= Nick Webb (journalist) =

Irish journalist (born 1971)

Nick Webb (born 1971) is an Irish journalist. He succeeded his father-in-law Shane Ross as Business Editor at the Sunday Independent when Ross was elected as a TD. Webb married Rebecca Ross, Shane Ross's daughter, in July 1997.

In 2009, he and Shane Ross were jointly honoured both as business journalist of the year and as overall Journalist of the Year.
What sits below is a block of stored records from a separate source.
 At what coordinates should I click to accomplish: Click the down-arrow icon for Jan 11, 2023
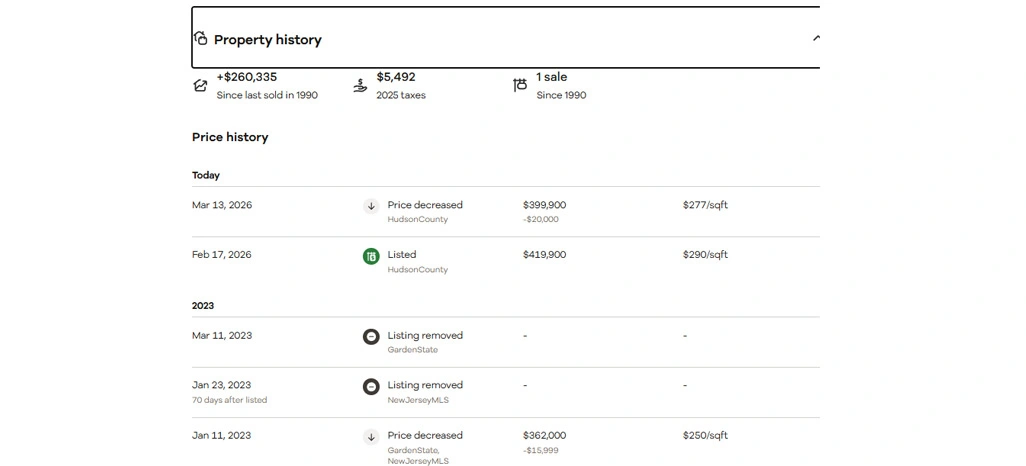pyautogui.click(x=371, y=437)
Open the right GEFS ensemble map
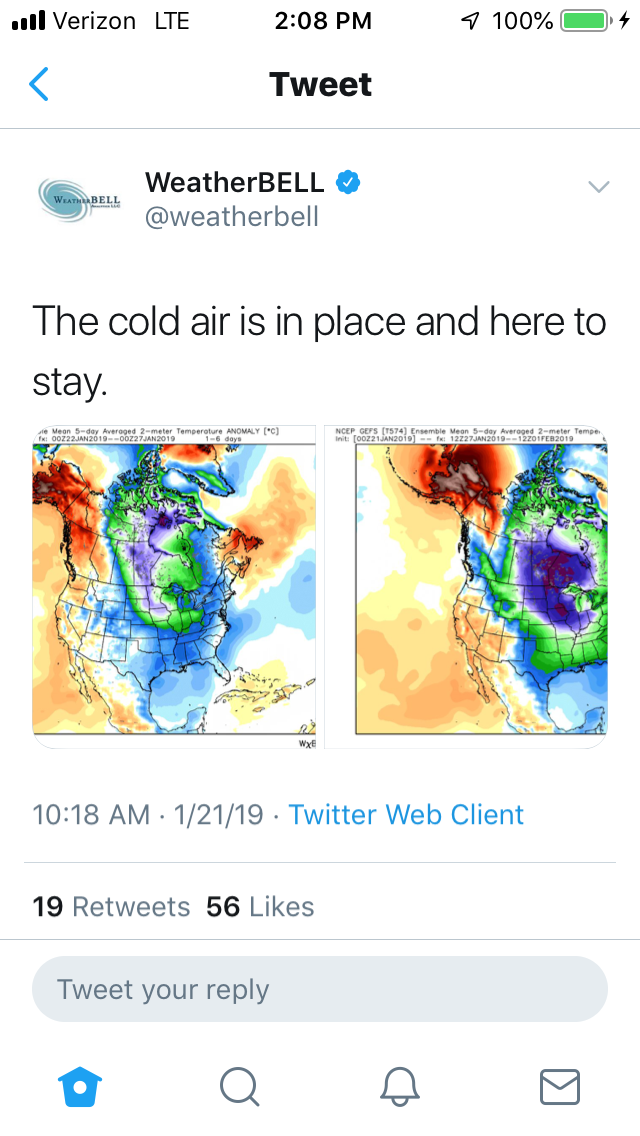 point(467,587)
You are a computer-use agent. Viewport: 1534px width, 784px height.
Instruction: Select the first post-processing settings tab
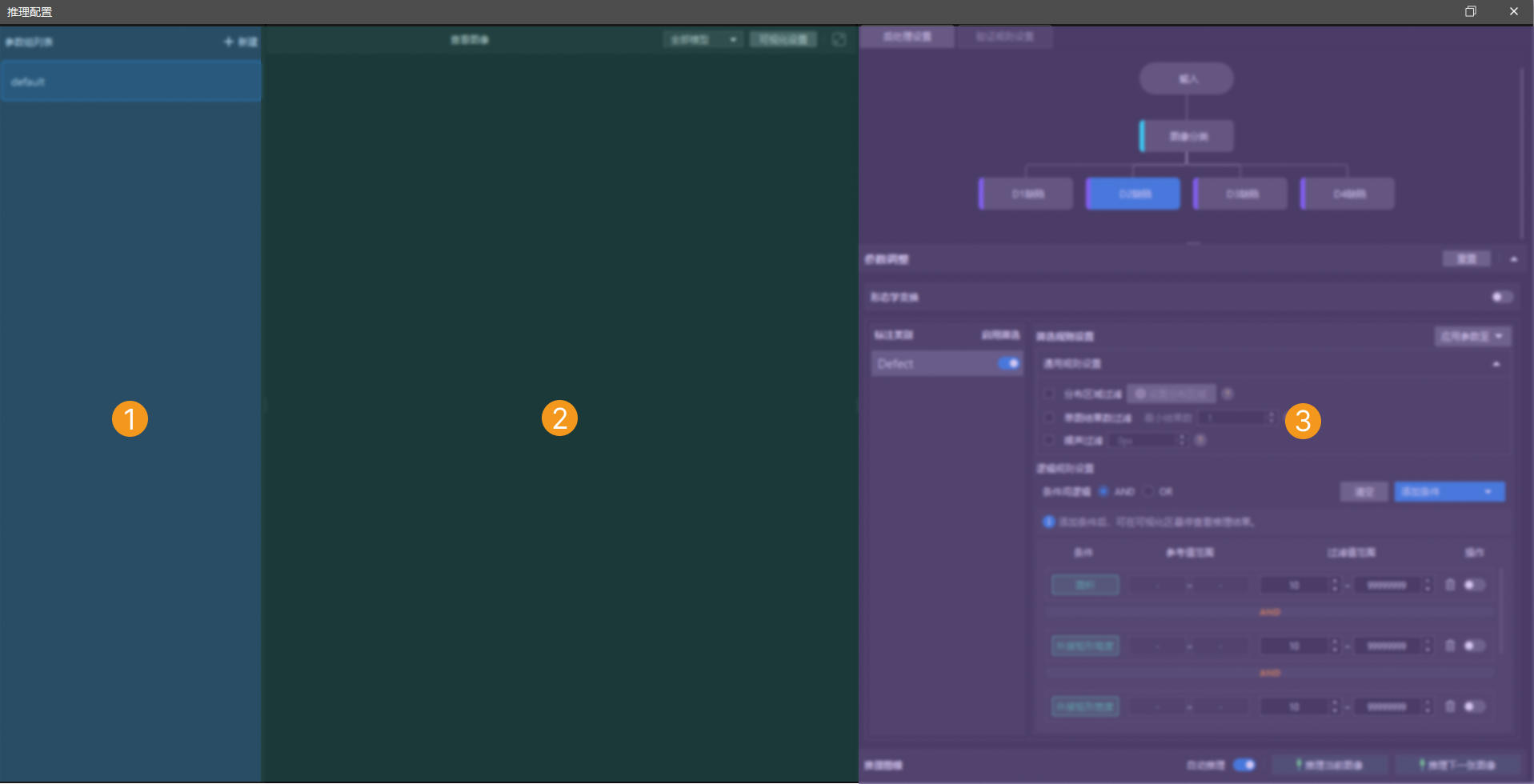[907, 36]
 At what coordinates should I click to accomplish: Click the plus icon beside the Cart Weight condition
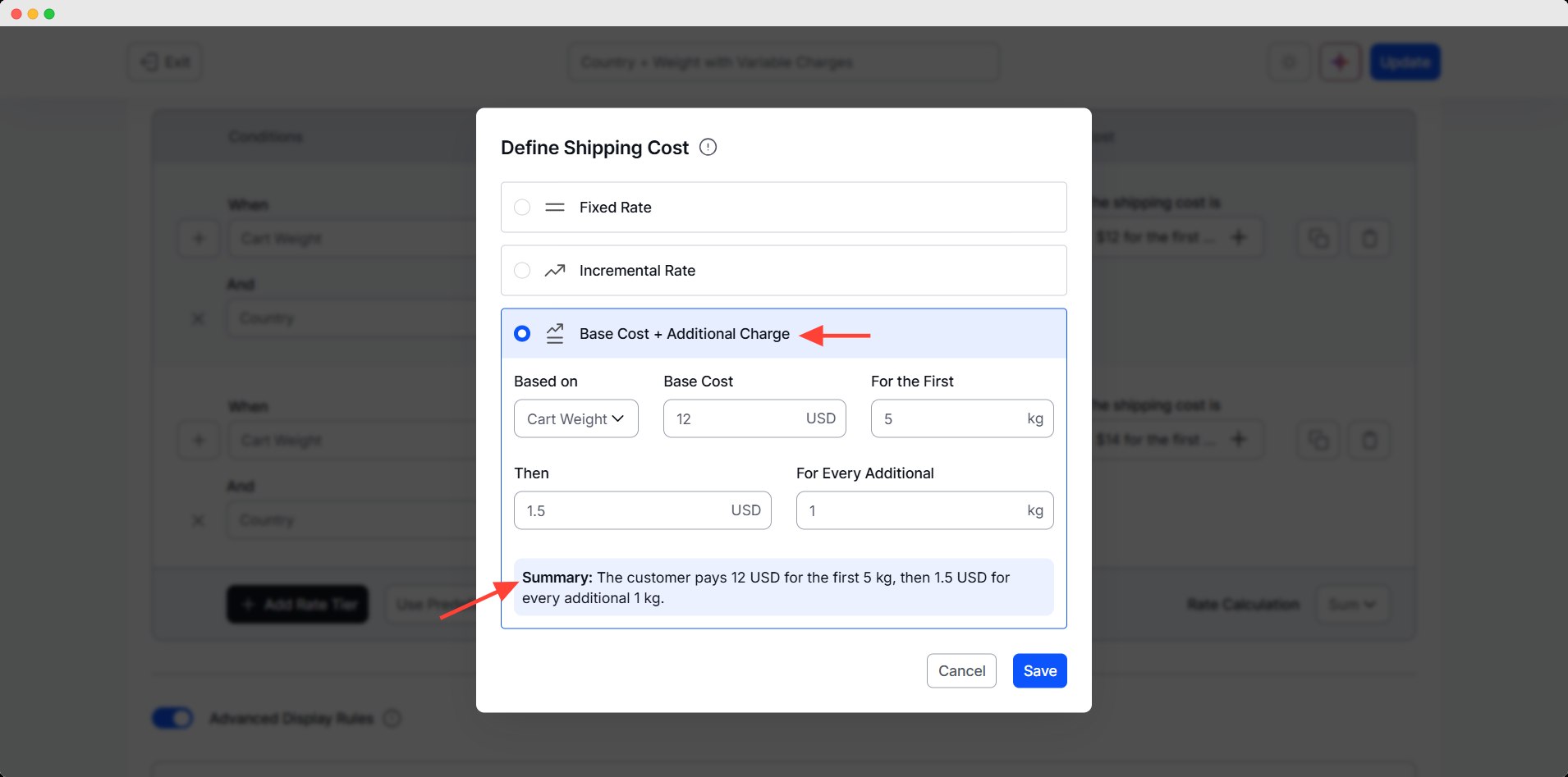point(198,238)
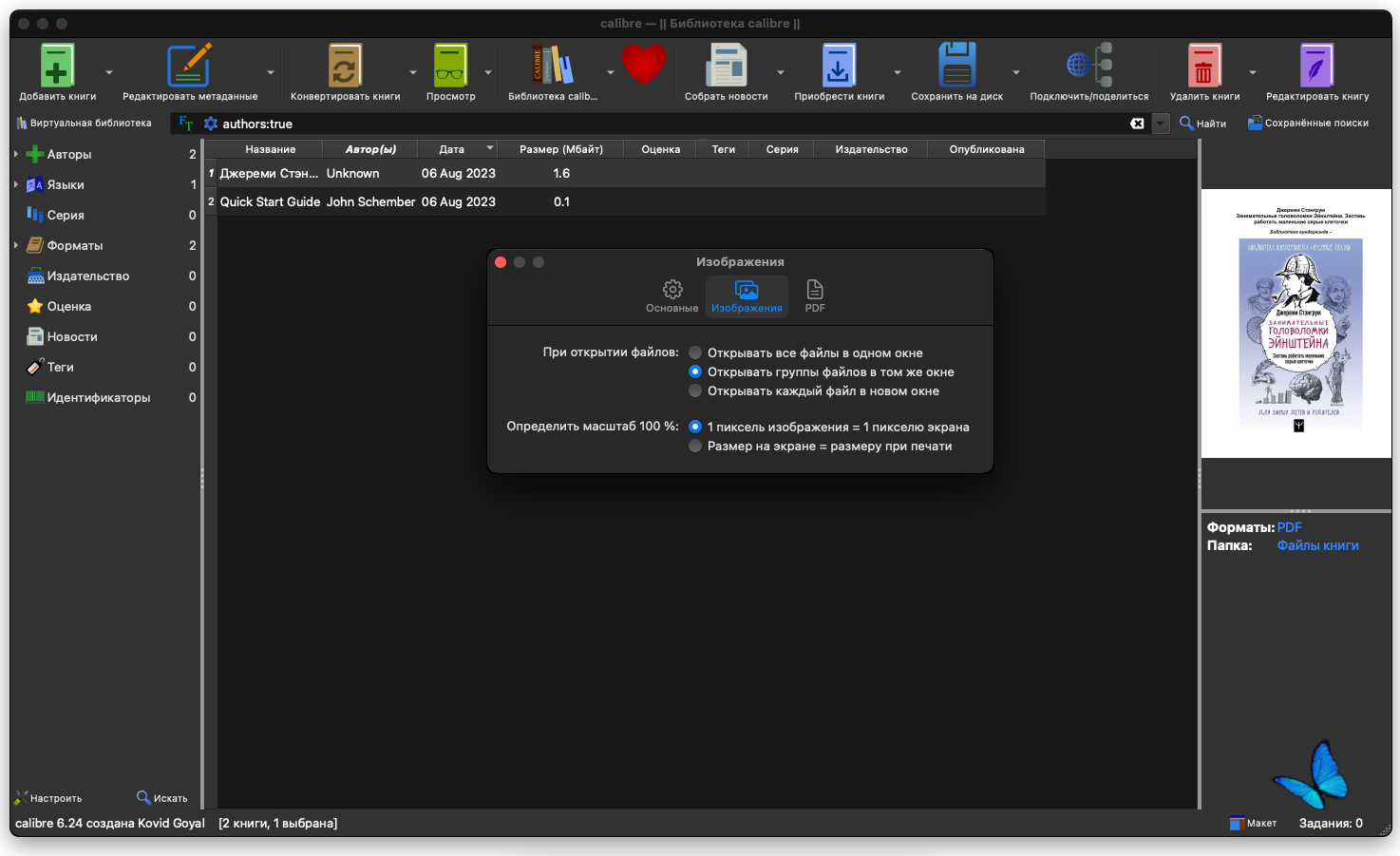Click the search input field

(x=665, y=124)
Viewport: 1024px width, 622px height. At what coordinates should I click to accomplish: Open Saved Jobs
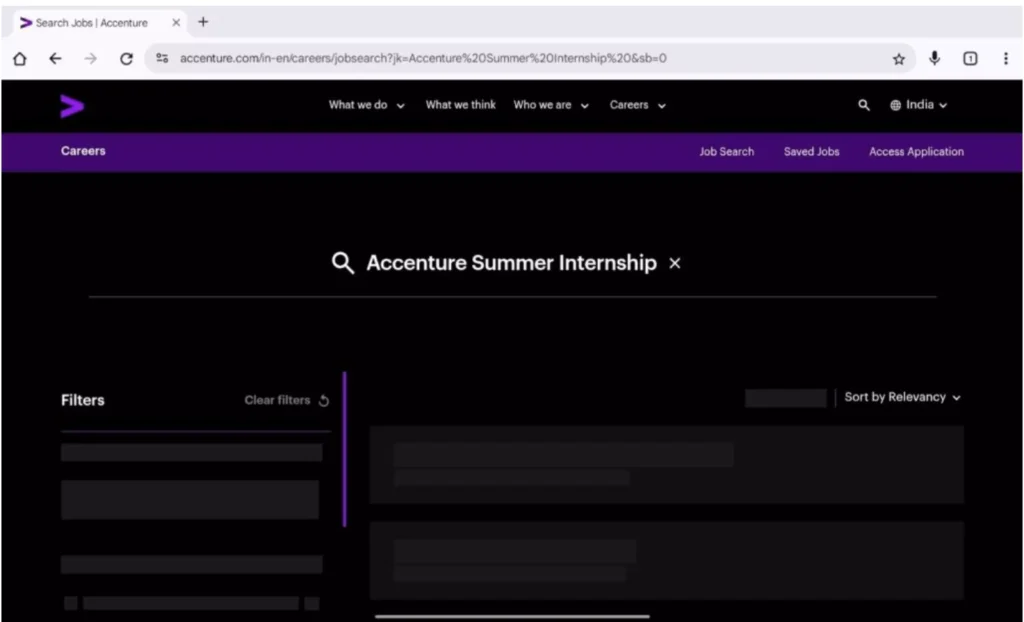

He had previously been Smurfit Business school specialist reporter of the year in 2008.

Sunday Independent journalist Nick Webb broke the FÁS expenses scandal with Shane Ross in October 2008, before they exposed the culture of corruption and waste at semi-state transport company CIÉ. The pair have written a bestselling book called Wasters, exposing the scandal of "the people who squander your taxes on white elephant projects, international junkets and favours for their mates - and how they get away with it". Published by Penguin in October 2010. Other books published by the duo are The Untouchables (2012) and The Bankers (2009).

In a November 2018 RTE broadcast of Ireland's Rich List, Nick courted controversy by describing the tragedy of the 9-11 terrorist attack in New York as "a really big moment" for Declan Ganley, who saw an investment opportunity in the lack of communication between emergency services on the day.